_EXERCISE_
Find the string "will" in the listing below and return each line it appears in.

_SOURCE RECORDS_
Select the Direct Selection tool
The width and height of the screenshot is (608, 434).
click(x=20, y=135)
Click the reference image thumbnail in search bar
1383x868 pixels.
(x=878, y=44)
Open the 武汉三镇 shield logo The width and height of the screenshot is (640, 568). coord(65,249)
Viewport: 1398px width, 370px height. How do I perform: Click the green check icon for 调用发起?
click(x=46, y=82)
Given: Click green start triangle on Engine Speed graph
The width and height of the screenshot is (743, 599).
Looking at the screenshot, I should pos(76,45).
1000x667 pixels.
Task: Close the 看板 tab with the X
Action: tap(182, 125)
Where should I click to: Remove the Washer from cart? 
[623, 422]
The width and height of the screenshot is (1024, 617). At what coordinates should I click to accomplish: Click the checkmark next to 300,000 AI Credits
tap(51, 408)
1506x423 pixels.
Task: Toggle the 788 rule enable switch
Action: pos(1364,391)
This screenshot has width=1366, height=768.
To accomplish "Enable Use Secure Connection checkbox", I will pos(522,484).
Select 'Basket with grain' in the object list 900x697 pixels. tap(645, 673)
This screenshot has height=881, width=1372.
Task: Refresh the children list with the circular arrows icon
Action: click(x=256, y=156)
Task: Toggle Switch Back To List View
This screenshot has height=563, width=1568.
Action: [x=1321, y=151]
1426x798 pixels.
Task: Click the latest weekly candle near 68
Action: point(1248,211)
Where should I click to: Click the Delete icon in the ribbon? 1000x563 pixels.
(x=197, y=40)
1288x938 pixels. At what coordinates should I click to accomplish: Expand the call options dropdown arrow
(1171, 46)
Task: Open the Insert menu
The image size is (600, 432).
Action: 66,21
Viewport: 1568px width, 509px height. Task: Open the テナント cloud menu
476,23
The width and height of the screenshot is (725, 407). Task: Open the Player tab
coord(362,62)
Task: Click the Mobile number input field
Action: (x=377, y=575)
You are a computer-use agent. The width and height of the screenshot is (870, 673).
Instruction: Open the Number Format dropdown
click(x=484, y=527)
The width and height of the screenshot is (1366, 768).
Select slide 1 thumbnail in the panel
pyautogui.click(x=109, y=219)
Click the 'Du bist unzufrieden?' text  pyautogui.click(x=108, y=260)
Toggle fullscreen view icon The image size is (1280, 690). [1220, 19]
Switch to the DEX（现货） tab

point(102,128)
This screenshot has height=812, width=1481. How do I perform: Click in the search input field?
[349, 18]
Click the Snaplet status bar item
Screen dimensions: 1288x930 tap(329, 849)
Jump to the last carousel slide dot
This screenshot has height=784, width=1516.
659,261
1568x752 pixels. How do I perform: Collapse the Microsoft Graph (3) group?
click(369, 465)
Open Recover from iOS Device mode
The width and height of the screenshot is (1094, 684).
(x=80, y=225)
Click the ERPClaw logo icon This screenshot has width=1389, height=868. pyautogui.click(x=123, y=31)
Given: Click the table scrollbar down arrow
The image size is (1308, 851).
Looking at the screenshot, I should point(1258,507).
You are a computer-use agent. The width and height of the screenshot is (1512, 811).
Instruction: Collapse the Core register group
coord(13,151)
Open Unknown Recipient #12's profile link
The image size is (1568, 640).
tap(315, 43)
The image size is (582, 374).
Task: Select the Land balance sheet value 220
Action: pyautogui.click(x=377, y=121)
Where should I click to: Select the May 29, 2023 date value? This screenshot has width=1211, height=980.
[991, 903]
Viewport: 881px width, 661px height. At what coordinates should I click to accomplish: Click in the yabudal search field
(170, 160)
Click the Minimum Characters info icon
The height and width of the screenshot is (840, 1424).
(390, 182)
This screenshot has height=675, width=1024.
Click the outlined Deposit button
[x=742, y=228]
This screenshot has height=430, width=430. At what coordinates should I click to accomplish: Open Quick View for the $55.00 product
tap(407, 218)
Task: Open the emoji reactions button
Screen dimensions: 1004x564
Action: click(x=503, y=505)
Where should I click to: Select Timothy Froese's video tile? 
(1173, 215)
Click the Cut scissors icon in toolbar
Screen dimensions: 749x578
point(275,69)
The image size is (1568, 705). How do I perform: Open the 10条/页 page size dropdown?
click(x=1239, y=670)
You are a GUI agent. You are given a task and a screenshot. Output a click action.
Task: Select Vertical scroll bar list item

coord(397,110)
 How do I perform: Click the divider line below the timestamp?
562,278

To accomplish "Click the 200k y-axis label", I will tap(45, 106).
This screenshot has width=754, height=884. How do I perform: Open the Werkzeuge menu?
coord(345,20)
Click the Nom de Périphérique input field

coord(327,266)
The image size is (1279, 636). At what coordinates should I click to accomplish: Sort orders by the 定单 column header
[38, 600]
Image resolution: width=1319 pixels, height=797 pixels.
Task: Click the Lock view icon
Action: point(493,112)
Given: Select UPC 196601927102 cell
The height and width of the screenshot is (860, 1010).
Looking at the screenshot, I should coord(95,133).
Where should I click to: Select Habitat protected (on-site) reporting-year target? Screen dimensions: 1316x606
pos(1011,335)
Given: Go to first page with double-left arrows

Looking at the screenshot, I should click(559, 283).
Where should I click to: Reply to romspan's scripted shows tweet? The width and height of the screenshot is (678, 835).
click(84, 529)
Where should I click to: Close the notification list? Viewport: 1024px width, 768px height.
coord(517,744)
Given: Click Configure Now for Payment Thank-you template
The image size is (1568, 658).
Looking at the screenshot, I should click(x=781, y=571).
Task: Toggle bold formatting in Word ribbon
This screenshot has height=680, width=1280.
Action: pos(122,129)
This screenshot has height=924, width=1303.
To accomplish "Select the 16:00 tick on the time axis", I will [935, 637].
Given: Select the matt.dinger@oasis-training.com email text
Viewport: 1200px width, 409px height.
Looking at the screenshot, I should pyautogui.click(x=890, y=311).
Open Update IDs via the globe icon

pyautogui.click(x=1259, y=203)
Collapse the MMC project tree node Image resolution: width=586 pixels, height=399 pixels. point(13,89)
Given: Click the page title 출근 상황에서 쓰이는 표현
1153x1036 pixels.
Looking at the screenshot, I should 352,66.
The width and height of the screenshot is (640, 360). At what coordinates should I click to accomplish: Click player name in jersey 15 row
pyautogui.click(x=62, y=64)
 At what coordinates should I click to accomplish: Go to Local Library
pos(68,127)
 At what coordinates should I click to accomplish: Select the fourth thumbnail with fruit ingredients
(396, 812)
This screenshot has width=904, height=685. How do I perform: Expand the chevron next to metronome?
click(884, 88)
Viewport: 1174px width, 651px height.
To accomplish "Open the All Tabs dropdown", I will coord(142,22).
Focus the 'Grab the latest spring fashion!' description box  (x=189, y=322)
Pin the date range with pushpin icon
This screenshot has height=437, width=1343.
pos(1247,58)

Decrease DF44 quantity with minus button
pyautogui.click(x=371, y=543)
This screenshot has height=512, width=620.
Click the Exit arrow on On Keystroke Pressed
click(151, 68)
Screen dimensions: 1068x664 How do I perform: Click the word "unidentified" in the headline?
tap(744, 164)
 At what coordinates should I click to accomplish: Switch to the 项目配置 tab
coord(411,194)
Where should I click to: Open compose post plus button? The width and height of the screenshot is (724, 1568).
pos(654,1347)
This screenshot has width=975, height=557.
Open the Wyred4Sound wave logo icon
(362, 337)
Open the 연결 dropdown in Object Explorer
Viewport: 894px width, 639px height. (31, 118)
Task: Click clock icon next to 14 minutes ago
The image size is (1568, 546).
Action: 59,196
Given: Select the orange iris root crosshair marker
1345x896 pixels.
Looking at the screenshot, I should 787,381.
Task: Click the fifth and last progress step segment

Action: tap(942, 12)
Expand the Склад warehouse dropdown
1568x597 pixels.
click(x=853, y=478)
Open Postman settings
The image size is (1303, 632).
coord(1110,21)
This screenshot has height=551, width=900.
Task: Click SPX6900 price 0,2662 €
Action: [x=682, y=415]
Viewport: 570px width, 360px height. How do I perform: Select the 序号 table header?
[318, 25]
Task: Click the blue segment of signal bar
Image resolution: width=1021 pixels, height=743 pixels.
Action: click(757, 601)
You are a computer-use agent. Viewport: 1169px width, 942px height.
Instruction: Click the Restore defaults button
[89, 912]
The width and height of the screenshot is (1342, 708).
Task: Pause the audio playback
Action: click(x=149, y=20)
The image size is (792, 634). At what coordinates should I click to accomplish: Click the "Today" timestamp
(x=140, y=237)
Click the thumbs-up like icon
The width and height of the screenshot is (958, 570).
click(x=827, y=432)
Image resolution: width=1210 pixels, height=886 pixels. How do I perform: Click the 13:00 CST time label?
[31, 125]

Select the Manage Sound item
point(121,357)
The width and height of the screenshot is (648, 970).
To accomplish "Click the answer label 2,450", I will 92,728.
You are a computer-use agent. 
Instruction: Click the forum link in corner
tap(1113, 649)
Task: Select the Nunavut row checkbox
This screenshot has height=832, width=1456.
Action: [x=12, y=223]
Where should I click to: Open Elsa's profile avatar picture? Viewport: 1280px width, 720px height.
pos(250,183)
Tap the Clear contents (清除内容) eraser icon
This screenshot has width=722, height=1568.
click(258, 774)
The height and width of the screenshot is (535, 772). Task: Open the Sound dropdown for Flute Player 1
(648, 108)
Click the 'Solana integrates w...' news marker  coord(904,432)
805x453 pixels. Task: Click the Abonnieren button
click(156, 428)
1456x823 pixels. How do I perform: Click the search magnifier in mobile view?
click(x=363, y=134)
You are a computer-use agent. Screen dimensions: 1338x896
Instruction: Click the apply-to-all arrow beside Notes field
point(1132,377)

_RESULT OF THIS EXERCISE_
To accomplish "Enable Use Secure Connection checkbox", I will pos(522,484).
To accomplish "Click the 200k y-axis label", I will tap(45, 106).
To accomplish "Select the 16:00 tick on the time axis", I will [935, 637].
To accomplish "Open the All Tabs dropdown", I will coord(142,22).
To accomplish "Click the answer label 2,450", I will 92,728.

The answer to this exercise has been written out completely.